Star Cal football tackle, later a pro, comes out as gay

Ryan O'Callaghan

Ryan O'Callaghan, No. 61, was a formidable force on Cal's offensive line. (Photo by Tom Hauck)

Playing football for Cal, Ryan O’Callaghan found, was the perfect cover for a secret he vowed he’d die before telling: He was gay. And he desperately did not want to be. 

It was the early 2000s, and the Redding native became what Outsports writer Cyd Zeigler calls a “one-man wrecking crew” as an offensive tackle for the Golden Bears. 

“He racked up game balls, one of his proudest being in the 2005 Big Game, a 27-3 thrashing of Stanford,” Zeigler writes on Outsports, part of the Vox Media-owned sports news website SB Nation. 

Ryan O'Callaghan

Ryan O’Callaghan, as a Kansas City Chief

“In high school, football turned into a way to go to college. In college football was a great cover for being gay,” O’Callaghan told Zeigler in a long and deeply personal interview posted online as the nation celebrates LGBT pride month. 
 
As a senior, O’Callaghan won the Pac-10’s Morris Trophy, given to the best offensive lineman in the conference. He went on to a pro career with the New England Patriots and Kansas City Chiefs that ended in injury. 
 
Once he was out of football, O’Callaghan found himself face to face with the vow he’d made years earlier: Afraid that he would be shamed and shunned for being gay, he would kill himself once his playing days were over. 
 
The interview traces his life through the dark days after leaving pro ball — through drug abuse and suicide plans — and his eventual decision to seek help from a counselor. His path took surprising turns, no more so than when he finally came out to his pro football mentor.
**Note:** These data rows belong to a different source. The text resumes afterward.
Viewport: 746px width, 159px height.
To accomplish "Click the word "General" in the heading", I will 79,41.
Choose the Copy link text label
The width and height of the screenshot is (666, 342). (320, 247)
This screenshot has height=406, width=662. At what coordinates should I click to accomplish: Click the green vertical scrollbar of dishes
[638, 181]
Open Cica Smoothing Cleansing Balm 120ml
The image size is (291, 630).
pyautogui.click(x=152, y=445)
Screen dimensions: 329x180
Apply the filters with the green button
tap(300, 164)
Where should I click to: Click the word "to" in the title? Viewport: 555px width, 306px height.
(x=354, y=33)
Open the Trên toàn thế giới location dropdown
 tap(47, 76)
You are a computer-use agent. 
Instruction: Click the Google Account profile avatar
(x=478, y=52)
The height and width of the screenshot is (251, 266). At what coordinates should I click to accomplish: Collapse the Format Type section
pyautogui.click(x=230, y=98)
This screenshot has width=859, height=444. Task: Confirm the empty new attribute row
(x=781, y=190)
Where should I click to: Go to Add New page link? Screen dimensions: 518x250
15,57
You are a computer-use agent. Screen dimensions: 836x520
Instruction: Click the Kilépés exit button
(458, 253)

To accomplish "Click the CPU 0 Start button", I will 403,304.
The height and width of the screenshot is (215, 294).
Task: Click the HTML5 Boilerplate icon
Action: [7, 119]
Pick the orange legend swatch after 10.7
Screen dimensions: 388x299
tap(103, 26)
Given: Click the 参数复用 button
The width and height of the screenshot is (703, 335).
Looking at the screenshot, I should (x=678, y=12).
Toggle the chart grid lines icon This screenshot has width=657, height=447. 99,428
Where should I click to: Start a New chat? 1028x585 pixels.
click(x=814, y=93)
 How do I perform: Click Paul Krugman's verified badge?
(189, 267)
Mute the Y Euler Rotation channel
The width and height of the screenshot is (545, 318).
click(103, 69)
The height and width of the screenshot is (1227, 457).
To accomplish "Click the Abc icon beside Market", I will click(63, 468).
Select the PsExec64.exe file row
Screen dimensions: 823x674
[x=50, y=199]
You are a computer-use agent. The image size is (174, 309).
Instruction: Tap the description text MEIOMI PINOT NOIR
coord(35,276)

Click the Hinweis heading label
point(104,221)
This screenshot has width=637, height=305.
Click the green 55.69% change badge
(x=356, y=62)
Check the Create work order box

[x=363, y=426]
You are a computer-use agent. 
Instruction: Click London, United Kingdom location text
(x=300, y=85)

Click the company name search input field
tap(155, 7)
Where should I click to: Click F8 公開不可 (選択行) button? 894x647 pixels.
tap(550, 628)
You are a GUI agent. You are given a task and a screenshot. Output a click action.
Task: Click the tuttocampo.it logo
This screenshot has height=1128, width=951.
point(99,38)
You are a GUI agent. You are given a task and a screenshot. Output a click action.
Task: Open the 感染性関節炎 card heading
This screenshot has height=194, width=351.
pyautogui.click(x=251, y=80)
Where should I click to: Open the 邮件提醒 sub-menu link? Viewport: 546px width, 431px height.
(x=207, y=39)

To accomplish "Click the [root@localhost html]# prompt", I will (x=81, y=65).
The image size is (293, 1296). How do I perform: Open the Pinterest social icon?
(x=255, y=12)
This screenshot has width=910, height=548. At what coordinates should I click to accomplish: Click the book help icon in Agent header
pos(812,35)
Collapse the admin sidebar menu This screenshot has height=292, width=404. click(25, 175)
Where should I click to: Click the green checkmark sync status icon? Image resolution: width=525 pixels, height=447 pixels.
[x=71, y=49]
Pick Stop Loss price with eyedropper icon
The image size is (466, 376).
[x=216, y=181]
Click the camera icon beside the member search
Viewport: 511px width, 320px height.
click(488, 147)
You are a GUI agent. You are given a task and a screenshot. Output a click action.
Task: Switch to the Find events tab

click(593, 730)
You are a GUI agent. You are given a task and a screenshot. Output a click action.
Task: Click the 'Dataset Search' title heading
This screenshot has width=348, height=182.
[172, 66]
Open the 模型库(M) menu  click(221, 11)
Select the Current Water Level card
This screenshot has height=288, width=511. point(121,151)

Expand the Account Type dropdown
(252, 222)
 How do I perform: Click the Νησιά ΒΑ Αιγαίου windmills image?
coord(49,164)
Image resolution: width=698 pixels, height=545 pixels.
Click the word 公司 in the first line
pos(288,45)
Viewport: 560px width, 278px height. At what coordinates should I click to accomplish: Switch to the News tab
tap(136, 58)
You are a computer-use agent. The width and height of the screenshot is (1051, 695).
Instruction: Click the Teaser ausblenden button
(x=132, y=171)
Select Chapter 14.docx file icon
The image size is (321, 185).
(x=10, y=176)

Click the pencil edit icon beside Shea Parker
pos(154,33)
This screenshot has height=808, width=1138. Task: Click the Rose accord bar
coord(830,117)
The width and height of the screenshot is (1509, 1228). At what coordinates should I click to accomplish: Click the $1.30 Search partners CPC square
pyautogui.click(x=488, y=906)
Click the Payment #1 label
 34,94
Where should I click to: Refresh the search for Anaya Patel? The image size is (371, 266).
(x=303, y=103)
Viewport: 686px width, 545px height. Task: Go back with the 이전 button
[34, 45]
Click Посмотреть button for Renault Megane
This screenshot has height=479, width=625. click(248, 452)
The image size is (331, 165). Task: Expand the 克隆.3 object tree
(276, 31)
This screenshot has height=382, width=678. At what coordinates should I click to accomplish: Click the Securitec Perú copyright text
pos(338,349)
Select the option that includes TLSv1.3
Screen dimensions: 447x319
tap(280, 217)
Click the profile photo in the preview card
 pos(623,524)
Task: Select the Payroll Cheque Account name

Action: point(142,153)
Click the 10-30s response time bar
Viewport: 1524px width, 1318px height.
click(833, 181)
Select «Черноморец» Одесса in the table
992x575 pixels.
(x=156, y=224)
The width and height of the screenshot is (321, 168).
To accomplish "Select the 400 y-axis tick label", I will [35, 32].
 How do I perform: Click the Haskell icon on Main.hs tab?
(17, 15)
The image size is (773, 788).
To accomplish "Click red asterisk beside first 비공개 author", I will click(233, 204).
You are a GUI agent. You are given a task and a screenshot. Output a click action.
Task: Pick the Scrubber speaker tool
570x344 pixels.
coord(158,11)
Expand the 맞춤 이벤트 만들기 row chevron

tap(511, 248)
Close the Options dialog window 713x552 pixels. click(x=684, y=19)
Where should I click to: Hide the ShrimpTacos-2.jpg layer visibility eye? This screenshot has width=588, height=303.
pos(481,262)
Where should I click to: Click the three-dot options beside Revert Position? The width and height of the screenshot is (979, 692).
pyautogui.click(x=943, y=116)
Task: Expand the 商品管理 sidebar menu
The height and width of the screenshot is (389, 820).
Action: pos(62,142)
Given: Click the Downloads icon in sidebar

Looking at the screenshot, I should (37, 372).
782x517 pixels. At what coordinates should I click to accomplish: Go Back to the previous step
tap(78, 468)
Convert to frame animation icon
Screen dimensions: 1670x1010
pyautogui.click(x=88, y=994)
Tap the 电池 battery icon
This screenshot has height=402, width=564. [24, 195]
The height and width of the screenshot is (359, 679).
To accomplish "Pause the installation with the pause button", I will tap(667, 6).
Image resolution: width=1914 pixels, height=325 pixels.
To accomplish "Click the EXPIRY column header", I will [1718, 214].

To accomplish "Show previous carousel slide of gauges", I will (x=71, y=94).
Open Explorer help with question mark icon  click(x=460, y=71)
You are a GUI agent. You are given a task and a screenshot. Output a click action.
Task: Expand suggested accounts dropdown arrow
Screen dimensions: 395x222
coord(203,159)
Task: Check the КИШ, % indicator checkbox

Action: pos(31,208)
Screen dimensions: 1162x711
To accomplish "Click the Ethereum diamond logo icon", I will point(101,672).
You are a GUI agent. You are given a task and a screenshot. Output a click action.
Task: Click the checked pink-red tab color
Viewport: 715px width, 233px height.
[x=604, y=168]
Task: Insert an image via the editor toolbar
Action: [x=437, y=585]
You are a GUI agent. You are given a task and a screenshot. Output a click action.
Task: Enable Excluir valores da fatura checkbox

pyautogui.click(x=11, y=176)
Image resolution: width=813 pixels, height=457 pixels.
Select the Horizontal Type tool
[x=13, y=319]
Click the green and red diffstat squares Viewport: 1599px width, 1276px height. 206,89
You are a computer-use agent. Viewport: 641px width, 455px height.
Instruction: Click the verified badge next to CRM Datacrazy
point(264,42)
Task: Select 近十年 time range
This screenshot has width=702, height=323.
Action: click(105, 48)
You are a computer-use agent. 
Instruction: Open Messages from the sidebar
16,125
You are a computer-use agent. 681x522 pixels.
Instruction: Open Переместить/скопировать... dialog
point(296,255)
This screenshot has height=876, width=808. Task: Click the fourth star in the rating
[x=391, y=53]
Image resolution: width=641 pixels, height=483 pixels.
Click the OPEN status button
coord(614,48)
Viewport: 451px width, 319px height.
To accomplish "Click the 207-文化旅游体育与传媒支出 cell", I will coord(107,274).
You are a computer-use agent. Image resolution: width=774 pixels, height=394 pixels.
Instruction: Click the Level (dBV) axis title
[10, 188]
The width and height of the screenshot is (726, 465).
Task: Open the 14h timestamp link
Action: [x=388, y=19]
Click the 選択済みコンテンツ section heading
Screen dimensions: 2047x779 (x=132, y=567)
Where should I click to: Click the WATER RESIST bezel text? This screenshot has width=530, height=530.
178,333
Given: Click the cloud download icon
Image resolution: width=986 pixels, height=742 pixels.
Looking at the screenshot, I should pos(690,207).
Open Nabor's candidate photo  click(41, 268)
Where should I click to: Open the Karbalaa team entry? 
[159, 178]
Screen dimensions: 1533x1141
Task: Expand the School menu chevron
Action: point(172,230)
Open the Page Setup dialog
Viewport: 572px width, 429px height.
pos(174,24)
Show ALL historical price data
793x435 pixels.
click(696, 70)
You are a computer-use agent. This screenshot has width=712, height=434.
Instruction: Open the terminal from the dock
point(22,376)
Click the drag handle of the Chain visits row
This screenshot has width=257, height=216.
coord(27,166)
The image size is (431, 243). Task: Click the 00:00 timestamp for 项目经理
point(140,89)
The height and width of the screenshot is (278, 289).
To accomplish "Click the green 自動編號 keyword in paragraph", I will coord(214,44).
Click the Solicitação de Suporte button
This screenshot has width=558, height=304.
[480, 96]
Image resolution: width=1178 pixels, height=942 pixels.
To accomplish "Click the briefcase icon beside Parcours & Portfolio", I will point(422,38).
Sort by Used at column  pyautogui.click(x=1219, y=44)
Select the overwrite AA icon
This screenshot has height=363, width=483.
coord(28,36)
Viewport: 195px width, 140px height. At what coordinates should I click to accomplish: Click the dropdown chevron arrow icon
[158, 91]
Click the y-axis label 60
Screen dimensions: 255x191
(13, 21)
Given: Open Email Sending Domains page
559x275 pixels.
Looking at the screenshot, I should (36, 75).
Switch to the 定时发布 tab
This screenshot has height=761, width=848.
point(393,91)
Instead of being met with shock and condemnation, he found the same support he’d always depended on — and learned the power of being true to himself. 
 
This week, O’Callaghan came out to the world in the Outsports interview — still a difficult and often costly move for many LGBT people, even in the age of same sex marriage, and especially for professional athletes.
 
“As long as there are people killing themselves because they are gay, there is a reason for people like me to share my story and try to help,” O’Callaghan told Zeigler.